(Recorded data)
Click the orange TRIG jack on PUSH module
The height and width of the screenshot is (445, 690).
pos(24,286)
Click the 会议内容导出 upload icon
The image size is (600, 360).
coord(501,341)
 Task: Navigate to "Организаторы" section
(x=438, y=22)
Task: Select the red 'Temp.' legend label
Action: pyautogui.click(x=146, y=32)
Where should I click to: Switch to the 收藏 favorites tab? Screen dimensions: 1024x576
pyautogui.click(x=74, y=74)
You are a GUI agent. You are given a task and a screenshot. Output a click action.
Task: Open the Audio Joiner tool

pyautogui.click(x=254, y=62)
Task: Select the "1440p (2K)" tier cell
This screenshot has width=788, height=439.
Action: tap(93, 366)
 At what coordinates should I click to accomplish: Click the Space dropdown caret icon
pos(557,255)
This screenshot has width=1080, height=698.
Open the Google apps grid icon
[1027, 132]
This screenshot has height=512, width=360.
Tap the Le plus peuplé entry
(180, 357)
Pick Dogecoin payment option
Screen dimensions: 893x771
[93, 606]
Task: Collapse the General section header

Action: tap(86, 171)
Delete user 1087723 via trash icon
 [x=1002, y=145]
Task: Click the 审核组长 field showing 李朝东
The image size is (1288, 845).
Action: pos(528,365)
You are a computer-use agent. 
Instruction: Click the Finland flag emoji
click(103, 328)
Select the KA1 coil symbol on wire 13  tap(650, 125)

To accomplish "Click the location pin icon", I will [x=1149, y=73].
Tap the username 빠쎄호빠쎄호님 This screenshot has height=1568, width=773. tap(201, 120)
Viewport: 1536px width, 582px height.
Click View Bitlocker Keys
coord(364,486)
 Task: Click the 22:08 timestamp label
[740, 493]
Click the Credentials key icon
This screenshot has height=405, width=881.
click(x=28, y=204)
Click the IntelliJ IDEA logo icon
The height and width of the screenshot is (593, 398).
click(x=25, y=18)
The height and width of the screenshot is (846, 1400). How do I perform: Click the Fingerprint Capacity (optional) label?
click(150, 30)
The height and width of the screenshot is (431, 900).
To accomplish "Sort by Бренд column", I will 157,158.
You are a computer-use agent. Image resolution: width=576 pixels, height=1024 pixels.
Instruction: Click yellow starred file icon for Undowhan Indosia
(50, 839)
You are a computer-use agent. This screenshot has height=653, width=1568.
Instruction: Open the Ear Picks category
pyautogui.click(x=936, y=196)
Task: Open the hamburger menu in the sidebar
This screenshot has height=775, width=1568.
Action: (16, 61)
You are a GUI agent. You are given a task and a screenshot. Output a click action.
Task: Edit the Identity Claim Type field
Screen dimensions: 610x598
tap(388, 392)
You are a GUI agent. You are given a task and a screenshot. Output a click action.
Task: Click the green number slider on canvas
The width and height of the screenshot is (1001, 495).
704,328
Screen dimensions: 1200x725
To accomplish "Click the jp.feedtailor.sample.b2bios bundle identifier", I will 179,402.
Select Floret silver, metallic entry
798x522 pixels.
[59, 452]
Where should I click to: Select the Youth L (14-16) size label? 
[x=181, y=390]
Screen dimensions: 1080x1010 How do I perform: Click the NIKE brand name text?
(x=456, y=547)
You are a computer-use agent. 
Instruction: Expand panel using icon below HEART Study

WHAT IS REQUIRED: Set down, exactly as they appear, the line holding "Task: Click the green number slider on canvas" and every line after it until the records end.

YOUR SOLUTION:
Task: Click the green number slider on canvas
The width and height of the screenshot is (1001, 495).
704,328
Screen dimensions: 1200x725
To accomplish "Click the jp.feedtailor.sample.b2bios bundle identifier", I will 179,402.
Select Floret silver, metallic entry
798x522 pixels.
[59, 452]
Where should I click to: Select the Youth L (14-16) size label? 
[x=181, y=390]
Screen dimensions: 1080x1010 How do I perform: Click the NIKE brand name text?
(x=456, y=547)
You are a computer-use agent. 
Instruction: Expand panel using icon below HEART Study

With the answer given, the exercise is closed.